Insurance fraud and aggravated insurance fraud: what are the differences?
Emeric Desnoix:
This is not a distinction legal, strictly speaking; rather, it is born from practice and derives from the “aggravating” circumstances of the Penal Code.
Insurance fraud, so-called simple, involves a litigant (often insured, but not always…) who intentionally deceives their insurance; he then obtains an advantage, often of a financial nature.
Conversely, aggravated insurance fraud, which generally involves large sum of money (for one or more claims), is carried out in organized gang, which requires a specific strategy to detect it and then manage it.
Moreover, the nature of the response and the insurer's determination generally vary depending on whether the fraud of which it is the victim is “simple” or “aggravated”.
Can an insured person purchase insurance after previously being convicted of insurance fraud?
Emeric Desnoix:
If, as an insurer, you come across an insured who has already been found guilty of fraud, the decision is yours.
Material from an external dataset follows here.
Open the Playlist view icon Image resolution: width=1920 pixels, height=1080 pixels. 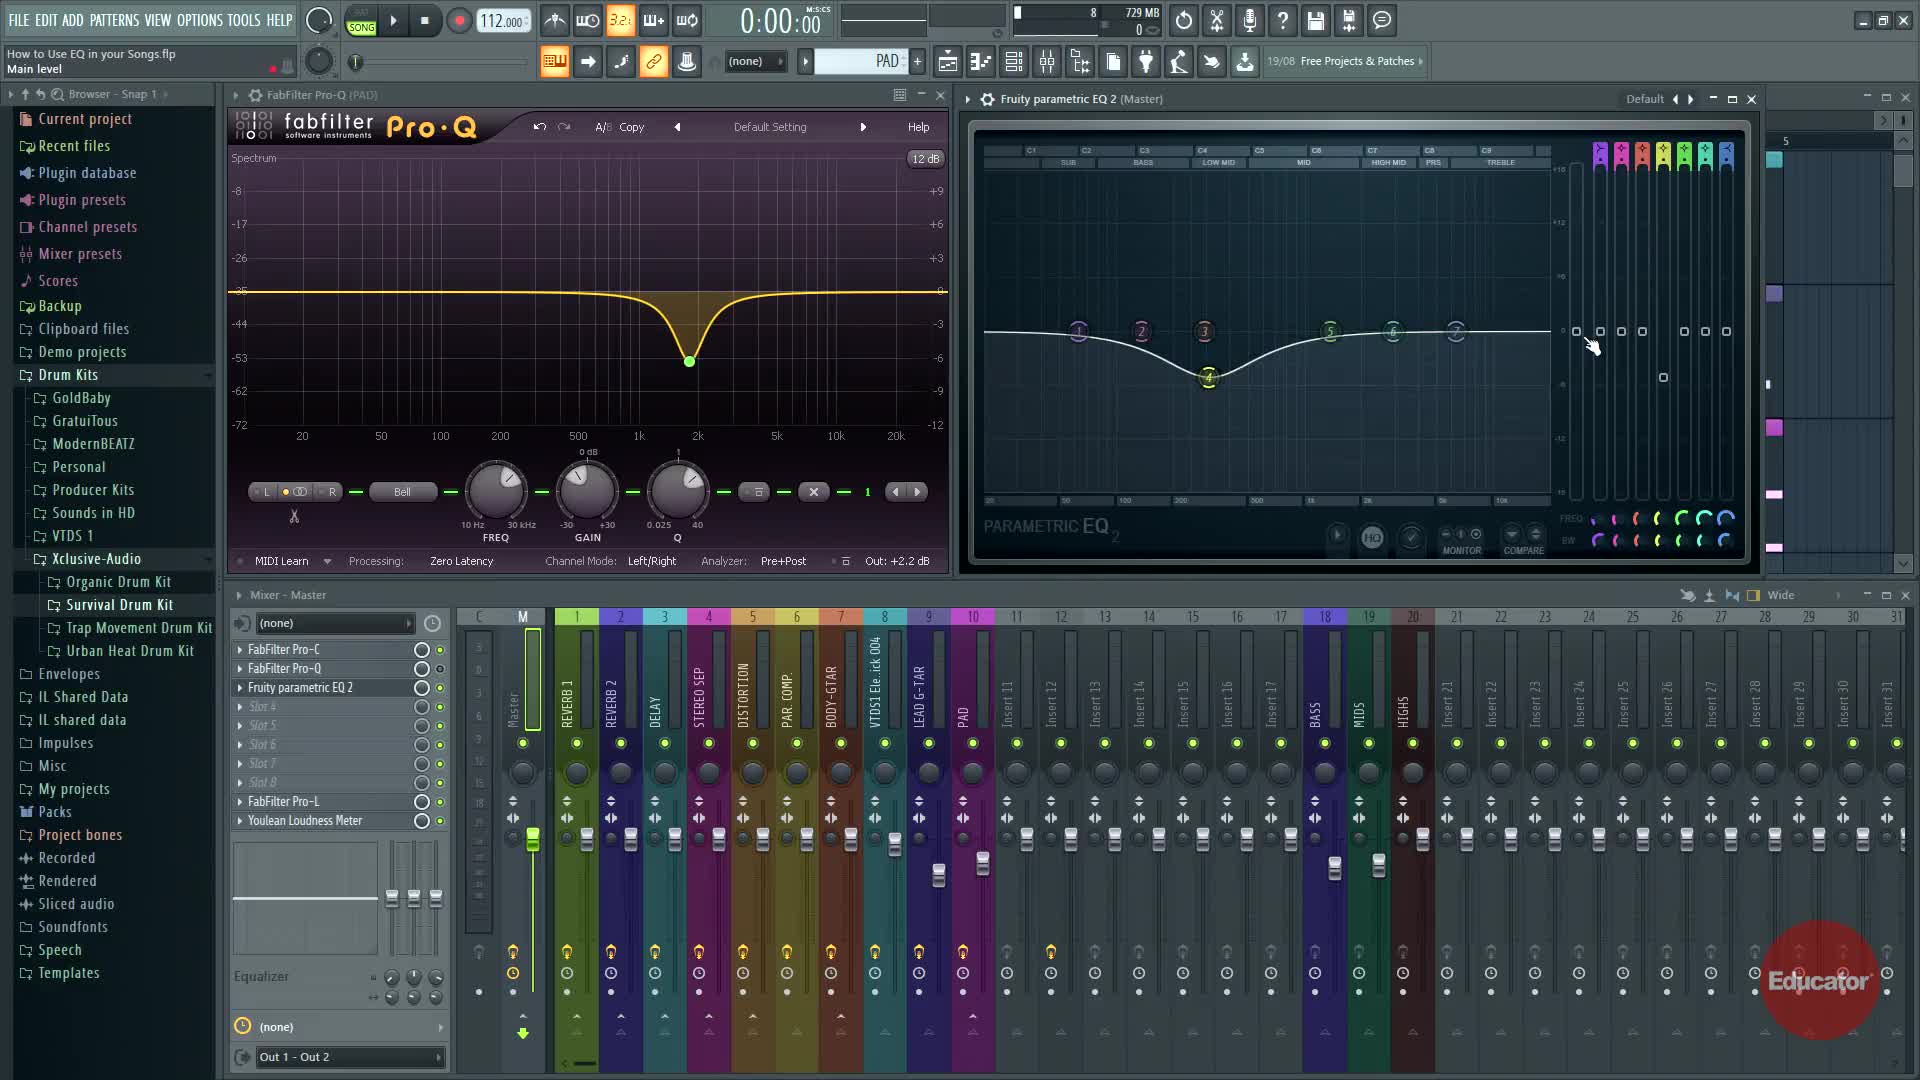click(x=947, y=62)
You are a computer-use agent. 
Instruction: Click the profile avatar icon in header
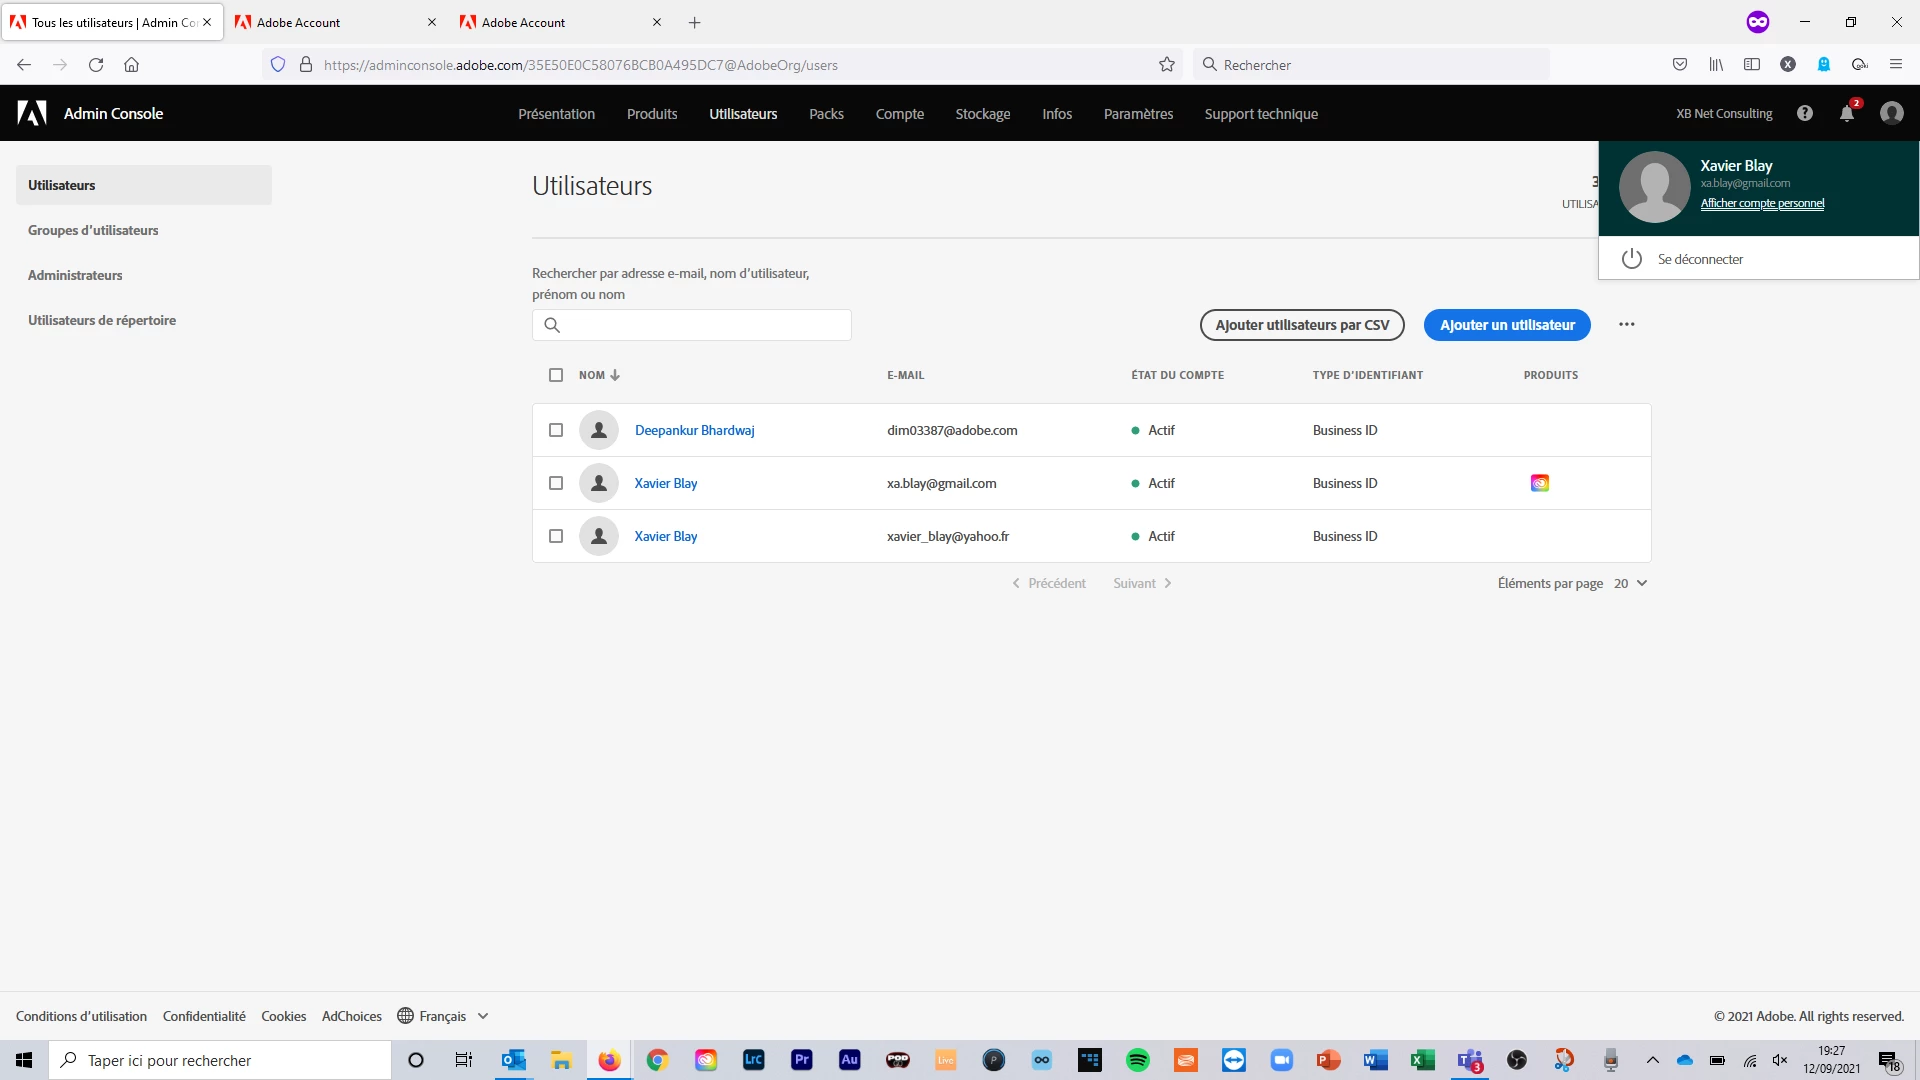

Indeed, several options are available to you:
- You decide to trust the insured and accept the subscription of the said contract
- You offer him higher insurance policies than what is usually done
- YOU refuse to insure this new subscriber
However, he there is no file in France listing fraudsters, condemned as such by the courts.
At the subscription stage, such detection is therefore very difficult to carry out.
Insured vehicle file: what is it?
Emeric Desnoix:
The Insured Vehicle File (FAV), created in 2016 and made available to law enforcement in 2019, lists the registration plates of all vehicles.
It is supplied by insurance companies when a motorist subscribes.
This file is widely used in the fight against AUTO insurance fraud, which represents a very significant share (in number of claims) of frauds committed in France.
For this reason, the FAV is a valuable tool used, in particular, ARGOS.